Home > Alcohol-specific inhibition training in patients with alcohol use disorder: a multi-centre, double-blind randomized clinical trial examining drinking outcome and working mechanisms.

Stein, Maria and Soravia, Leila M and Tschuemperlin, Raphaela M and Batschelet, Hallie M and Jaeger, Joshua and Roesner, Susanne and Keller, Anne and Gomez Penedo, Juan Martin and Wiers, Reinout W and Moggi, Franz (2023) Alcohol-specific inhibition training in patients with alcohol use disorder: a multi-centre, double-blind randomized clinical trial examining drinking outcome and working mechanisms.

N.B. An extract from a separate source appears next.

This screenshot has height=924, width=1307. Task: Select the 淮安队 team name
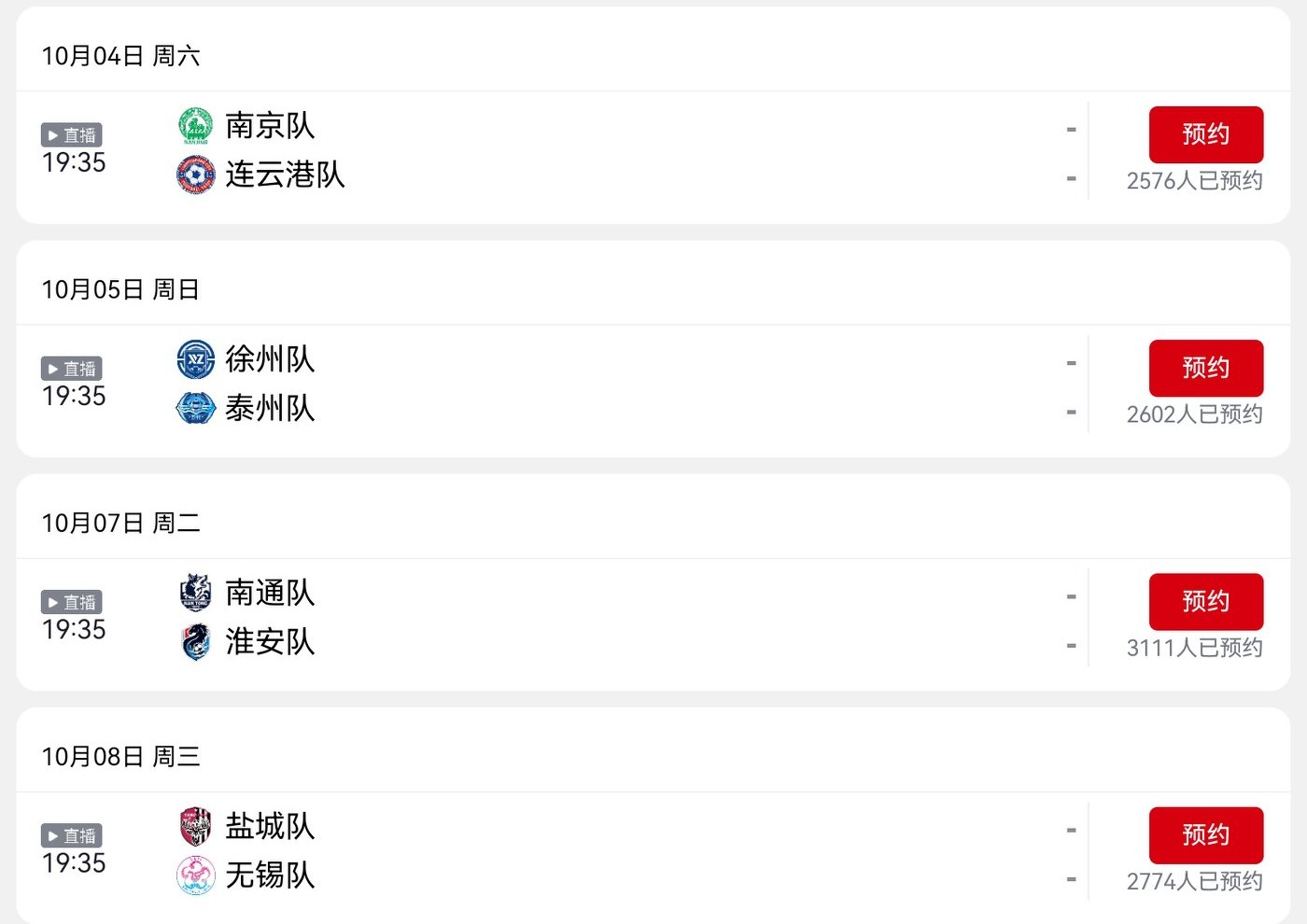click(270, 641)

Addiction, 118, (4), pp. 646-657. doi: 10.1111/add.16104.

External website: https://onlinelibrary.wiley.com/doi/10.1111/add.16...

AIMS: For the first time, to our knowledge, in a clinical sample with alcohol use disorder (AUD), this study compared the effects of two versions of alcohol-specific inhibition training (Alc-IT) on drinking outcomes and on experimental parameters assessing two possible working mechanisms: stimulus devaluation and inhibitory enhancement.

DESIGN: Multi-centre, double-blind, three-arm clinical RCT with 3-, 6- and 12-month follow-up comparing standard Alc-IT, improved Alc-IT and an active control condition. Setting was three specialized AUD treatment centres in Switzerland with a total of 242 detoxified, recently abstinent patients with severe AUD (18-60 years; 29.8% female).

INTERVENTION AND COMPARATOR: Both interventions [standard Alc-IT (n = 84) and improved Alc-IT (n = 79)] and the comparator [unspecific inhibition training (n = 79)] consisted of six sessions of a modified inhibitory task (Go/NoGo task) with alcohol-related and neutral stimuli. Both versions of Alc-IT required response inhibition in alcohol-related trials but differed in Go/NoGo ratios (standard: 50/50; improved: 75/25), with improved Alc-IT posing higher inhibitory demands. The control condition, an unspecific inhibition training, featured alcohol-related pictures in Go as well as NoGo trials.

MEASUREMENTS: The primary outcome, percentage of days abstinent, was assessed at 3-month follow-up with a time-line follow-back interview.

FINDINGS: The group receiving improved Alc-IT showed a significantly higher percentage of days abstinent at 3-month follow-up compared with the control group, while for standard Alc-IT no effect significantly different from zero was detected.

CONCLUSIONS: Alcohol-specific inhibition training with high inhibitory demands increased days abstinent at 3-month follow-up in patients with severe alcohol use disorder. Such an improved, inhibitory-demanding, alcohol-specific inhibition training outperformed the standard version of alcohol-specific inhibition training, suggesting an inhibitory working mechanism.